◆ TASK REQUIREMENTS ◆
From the listing below, copy each line where "target" occurs.

◆ DATA LISTING ◆
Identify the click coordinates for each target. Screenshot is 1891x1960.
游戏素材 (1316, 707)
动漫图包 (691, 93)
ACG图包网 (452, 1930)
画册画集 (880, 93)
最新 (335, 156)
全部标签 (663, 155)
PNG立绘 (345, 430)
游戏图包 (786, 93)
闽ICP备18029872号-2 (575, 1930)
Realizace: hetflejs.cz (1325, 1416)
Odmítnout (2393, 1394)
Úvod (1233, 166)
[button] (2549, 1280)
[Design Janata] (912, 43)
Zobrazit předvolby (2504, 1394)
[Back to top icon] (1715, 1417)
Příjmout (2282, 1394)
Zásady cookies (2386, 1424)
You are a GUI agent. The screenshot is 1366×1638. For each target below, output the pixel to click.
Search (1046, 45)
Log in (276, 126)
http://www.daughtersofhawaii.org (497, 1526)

◆ ANSWER TO THIS PROBLEM ◆
Identify the click coordinates for each target. Screenshot is 1891x1960.
You are a GUI agent. The screenshot is 1366×1638. For each target below, output the pixel to click.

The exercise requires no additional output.